Łapa szczura w sukience z Zary. Amerykanka pozwała odzieżowego giganta
Mieszkanka Nowego Jorku, 24-letnia Cailey Fiesel, do pracy ubrała się w nową, zakupioną miesiąc wcześniej w Zarze sukienkę. Gdy po pewnym czasie stwierdziła, że z sukienki wartej 40 dolarów unosi się odór, zaczęła namierzać jego źródło. Wtedy zauważyła łapę gryzonia wystającą z jednego ze szwów.
- Zamarłam. Byłam sparaliżowana ze strachu. Choć moje oczy widziały łapę gryzonia, mój mózg podpowiadał, że to nie może być prawda - stwierdziła Cailey.
Na tym problemy Amerykanki się jednak nie skończyły. Już po zdjęciu sukienki na swoim ciele zobaczyła wysypkę, najprawdopodobniej efekt kontaktu łapy szczura z jej skórą.
Choć feralnego zakupu Cailey Fiesel dokonała w lipcu w sklepie Zary w amerykańskim Greenwich, sprawą dopiero teraz zainteresowały się media.

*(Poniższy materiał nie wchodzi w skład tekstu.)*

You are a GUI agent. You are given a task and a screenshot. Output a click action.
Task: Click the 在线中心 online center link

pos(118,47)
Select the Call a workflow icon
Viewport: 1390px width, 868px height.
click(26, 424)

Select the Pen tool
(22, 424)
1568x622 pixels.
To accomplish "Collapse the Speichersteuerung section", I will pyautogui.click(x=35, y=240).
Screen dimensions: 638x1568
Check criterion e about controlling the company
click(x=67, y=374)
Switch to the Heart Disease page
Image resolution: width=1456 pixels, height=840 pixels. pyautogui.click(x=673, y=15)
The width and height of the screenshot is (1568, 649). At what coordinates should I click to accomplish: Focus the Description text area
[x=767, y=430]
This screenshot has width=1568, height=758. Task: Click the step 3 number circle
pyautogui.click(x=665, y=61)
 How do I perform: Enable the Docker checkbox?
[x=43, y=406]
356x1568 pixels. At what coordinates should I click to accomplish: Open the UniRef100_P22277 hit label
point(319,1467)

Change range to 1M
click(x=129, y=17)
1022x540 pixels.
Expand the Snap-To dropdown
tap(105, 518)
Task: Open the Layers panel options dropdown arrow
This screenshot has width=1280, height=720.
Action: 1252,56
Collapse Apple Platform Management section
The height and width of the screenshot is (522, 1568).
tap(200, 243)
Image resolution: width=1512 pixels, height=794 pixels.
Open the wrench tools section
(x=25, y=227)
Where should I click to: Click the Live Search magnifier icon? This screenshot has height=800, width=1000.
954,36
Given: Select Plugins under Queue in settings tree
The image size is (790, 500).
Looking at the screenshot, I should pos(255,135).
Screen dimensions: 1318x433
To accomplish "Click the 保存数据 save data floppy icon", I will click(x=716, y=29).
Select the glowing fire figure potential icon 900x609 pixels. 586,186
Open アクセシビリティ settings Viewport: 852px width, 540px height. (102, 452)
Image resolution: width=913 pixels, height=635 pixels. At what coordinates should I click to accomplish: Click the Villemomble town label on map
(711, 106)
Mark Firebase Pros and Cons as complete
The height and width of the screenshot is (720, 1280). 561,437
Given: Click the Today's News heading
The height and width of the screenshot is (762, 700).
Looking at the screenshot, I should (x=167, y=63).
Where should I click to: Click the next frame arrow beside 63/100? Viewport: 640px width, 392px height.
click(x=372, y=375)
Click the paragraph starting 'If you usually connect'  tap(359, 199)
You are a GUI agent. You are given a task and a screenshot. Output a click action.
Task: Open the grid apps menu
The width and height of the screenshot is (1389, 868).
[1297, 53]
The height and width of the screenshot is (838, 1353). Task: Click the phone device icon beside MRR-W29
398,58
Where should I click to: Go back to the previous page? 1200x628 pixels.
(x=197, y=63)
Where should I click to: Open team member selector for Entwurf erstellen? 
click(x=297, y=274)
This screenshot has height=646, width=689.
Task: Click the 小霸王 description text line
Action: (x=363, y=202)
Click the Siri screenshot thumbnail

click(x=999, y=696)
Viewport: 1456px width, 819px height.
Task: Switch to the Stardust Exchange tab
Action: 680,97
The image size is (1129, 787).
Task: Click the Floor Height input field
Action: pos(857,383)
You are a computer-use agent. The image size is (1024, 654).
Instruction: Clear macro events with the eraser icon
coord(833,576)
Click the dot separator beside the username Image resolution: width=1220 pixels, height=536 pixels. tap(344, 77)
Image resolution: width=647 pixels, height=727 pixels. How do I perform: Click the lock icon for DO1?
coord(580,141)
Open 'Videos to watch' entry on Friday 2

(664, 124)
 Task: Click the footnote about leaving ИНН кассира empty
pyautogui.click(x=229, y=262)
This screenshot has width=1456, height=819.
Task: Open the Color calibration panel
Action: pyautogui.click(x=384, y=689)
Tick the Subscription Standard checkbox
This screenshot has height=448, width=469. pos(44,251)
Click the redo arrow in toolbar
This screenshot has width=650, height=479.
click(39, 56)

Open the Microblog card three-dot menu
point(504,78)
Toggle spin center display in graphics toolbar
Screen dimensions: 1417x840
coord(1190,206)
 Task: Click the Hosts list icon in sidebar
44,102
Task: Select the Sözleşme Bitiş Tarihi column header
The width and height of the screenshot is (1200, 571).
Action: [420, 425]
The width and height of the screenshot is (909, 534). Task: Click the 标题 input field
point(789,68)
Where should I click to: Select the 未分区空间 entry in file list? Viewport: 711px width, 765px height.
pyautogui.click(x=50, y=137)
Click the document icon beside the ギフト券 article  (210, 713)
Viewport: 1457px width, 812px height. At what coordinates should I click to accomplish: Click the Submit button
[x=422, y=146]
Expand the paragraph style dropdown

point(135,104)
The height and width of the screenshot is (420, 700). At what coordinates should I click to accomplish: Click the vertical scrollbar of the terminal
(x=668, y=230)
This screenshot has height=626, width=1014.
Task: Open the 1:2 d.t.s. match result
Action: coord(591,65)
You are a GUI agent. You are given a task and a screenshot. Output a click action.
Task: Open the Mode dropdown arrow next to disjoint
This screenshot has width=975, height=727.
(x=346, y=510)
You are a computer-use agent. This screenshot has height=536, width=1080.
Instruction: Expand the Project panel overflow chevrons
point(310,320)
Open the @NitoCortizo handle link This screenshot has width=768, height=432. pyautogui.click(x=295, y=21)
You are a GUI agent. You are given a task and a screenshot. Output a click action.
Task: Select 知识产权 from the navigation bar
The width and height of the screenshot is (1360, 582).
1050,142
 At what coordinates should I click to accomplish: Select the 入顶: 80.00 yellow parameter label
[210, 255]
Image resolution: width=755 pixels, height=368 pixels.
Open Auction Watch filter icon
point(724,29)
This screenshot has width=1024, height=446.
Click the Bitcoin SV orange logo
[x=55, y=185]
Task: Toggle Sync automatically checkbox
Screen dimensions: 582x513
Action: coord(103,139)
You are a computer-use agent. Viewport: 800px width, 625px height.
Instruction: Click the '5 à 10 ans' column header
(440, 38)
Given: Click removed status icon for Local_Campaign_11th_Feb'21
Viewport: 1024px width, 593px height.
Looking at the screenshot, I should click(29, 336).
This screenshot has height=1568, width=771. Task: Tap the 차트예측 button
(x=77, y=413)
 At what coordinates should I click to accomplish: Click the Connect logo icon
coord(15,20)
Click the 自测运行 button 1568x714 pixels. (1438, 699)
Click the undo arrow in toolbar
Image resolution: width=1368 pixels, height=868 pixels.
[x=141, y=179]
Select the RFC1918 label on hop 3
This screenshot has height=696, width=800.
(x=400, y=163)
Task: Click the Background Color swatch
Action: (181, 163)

This Woman Found A Dead Rat Sewn Into Her Zara Dress! Now, She’s Suing Them https://t.co/sYfAic0KKU via @ScoopWhoop #zara
— ChokeyTKhandu (@ChokeyTkhandu) 15 listopada 2016
Przedstawiciele pozwanej przez Amerykankę Zary, czyli flagowej marki hiszpańskiej firmy Inditex Group, tłumaczą, że podczas produkcji odzieży przestrzegane są rygorystyczne normy bezpieczeństwa i higieny pracy.
Zara deklaruje, że "bada sprawę", która już trafiła do sądu na nowojorskim Manhattanie. Amerykanka od odzieżowego giganta domaga się teraz odszkodowania.